## Supplied records:
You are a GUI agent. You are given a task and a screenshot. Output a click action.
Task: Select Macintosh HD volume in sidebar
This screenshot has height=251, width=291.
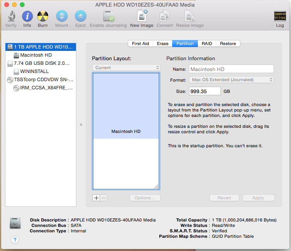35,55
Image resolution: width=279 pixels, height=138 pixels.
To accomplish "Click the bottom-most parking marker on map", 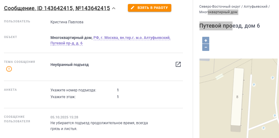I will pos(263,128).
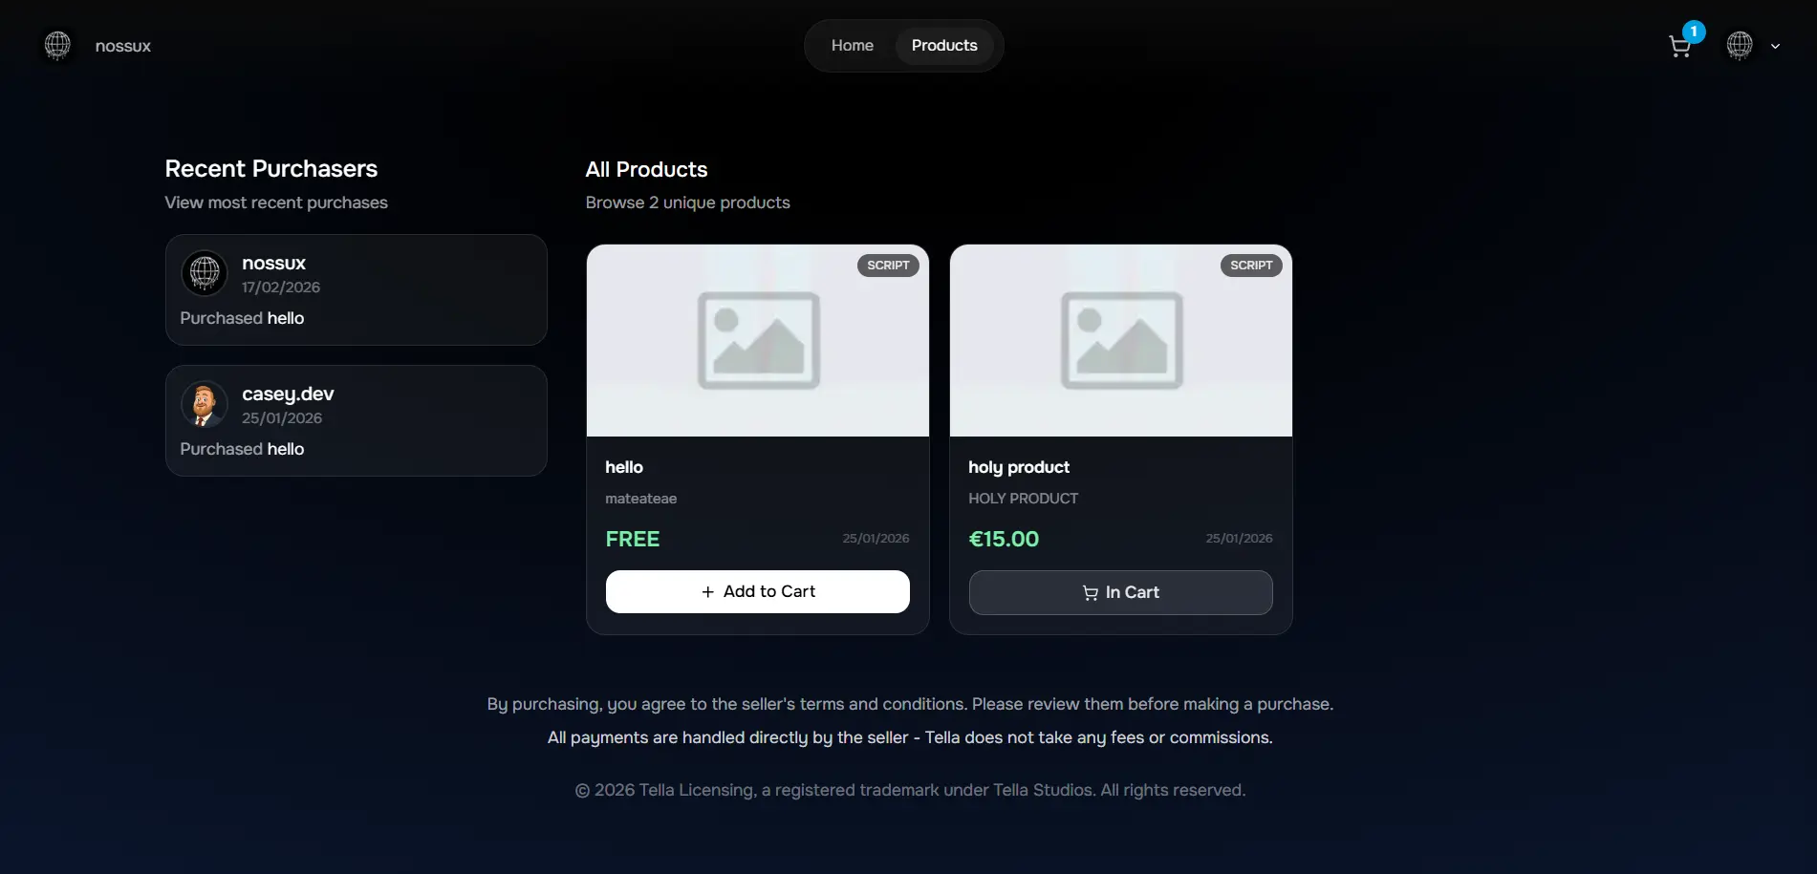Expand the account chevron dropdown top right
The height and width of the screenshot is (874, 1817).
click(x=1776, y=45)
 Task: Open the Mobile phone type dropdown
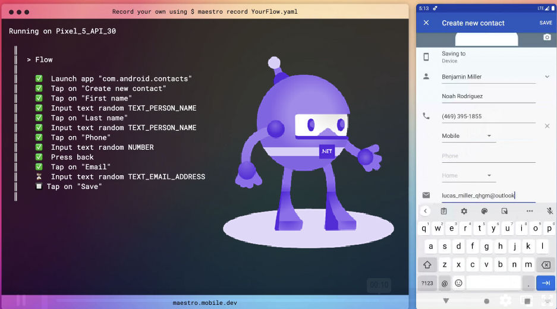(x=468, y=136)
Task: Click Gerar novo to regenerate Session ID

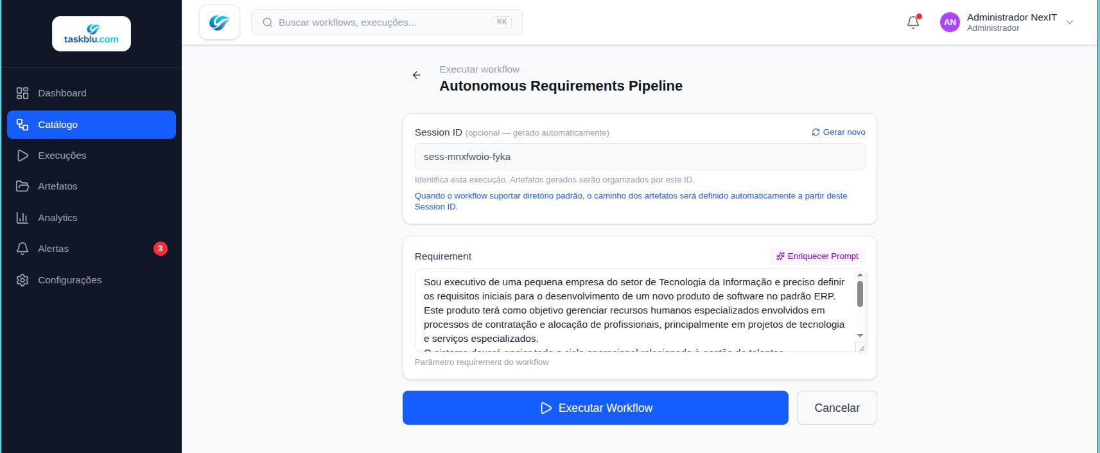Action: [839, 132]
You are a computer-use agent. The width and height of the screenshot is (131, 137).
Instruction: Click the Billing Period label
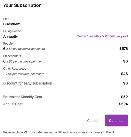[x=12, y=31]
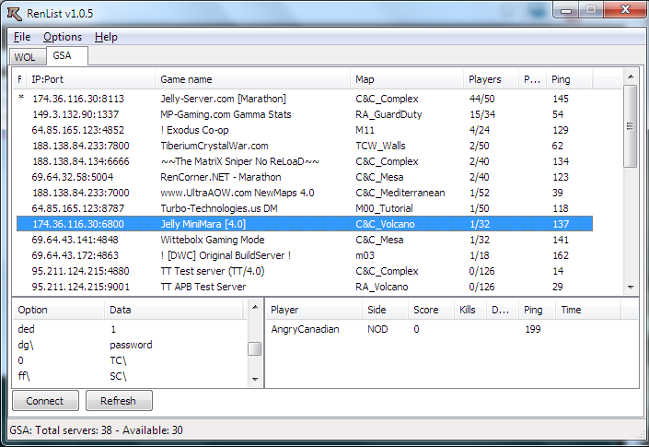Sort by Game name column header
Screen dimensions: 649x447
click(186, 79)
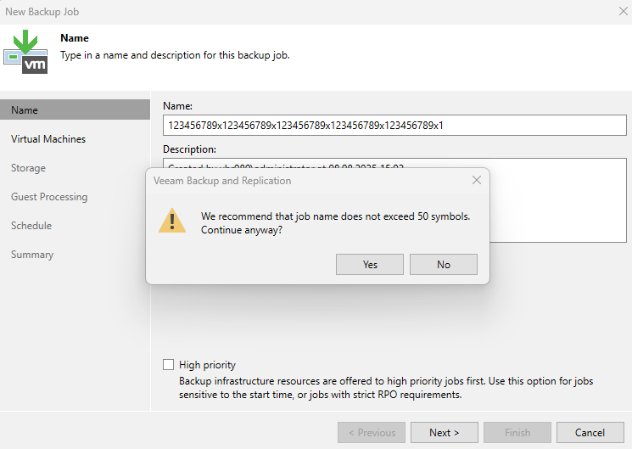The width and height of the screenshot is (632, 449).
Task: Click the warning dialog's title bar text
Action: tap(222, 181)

--

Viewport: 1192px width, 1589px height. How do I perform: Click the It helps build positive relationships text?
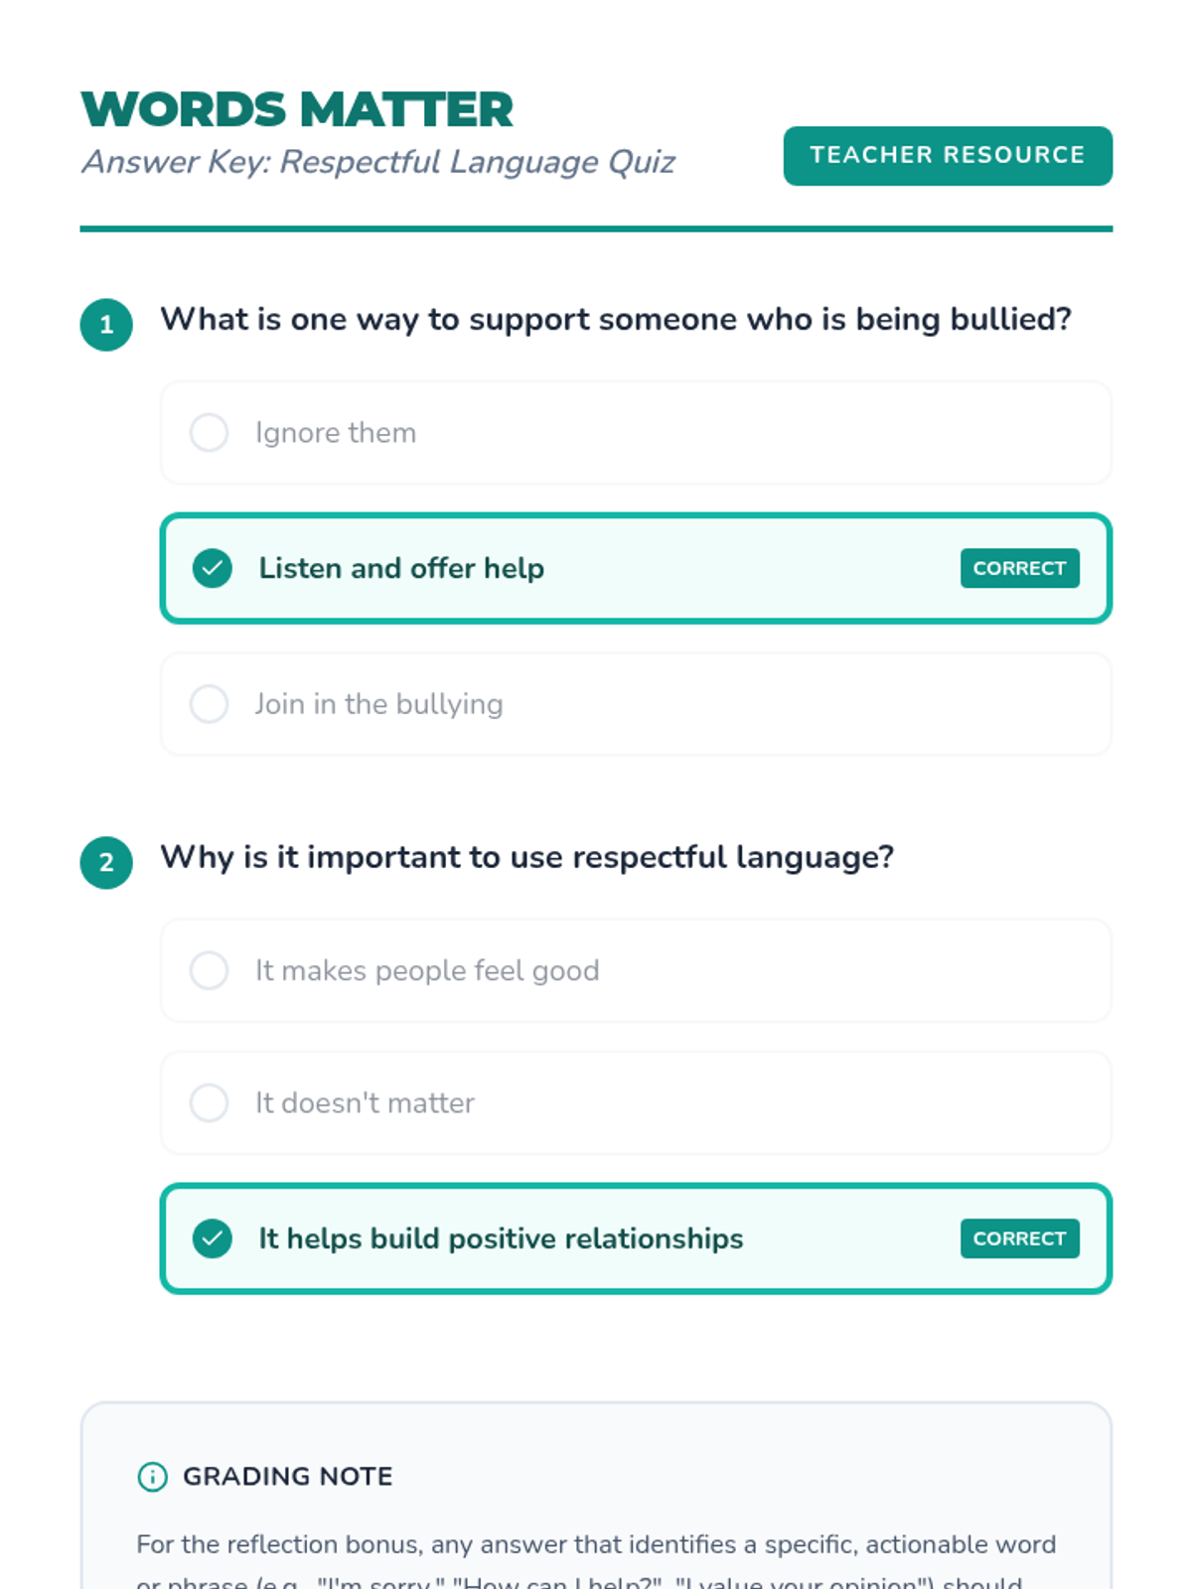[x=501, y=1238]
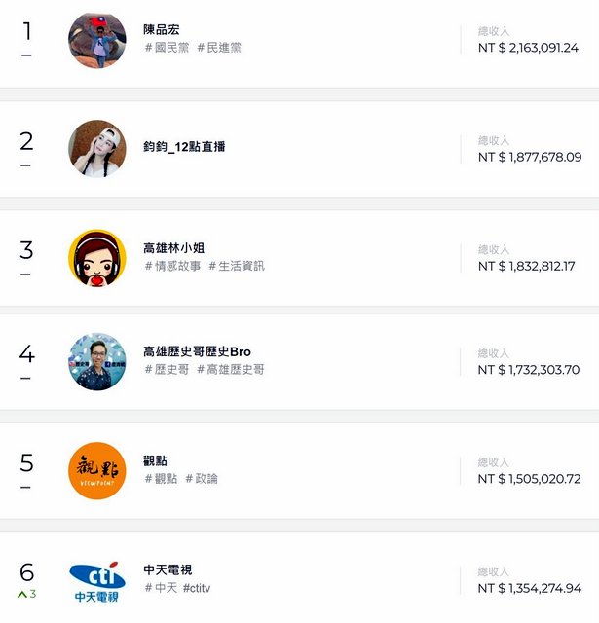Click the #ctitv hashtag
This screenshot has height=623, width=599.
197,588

## Work order:
Output exactly the lines of the listing above that start with the one holding "You are a GUI" and go on through the one holding "Image resolution: width=279"; leave the pictures out.

## Reply:
You are a GUI agent. You are given a task and a screenshot. Output a click action.
Task: Select Macintosh HD volume in sidebar
This screenshot has height=251, width=291.
35,55
Image resolution: width=279 pixels, height=138 pixels.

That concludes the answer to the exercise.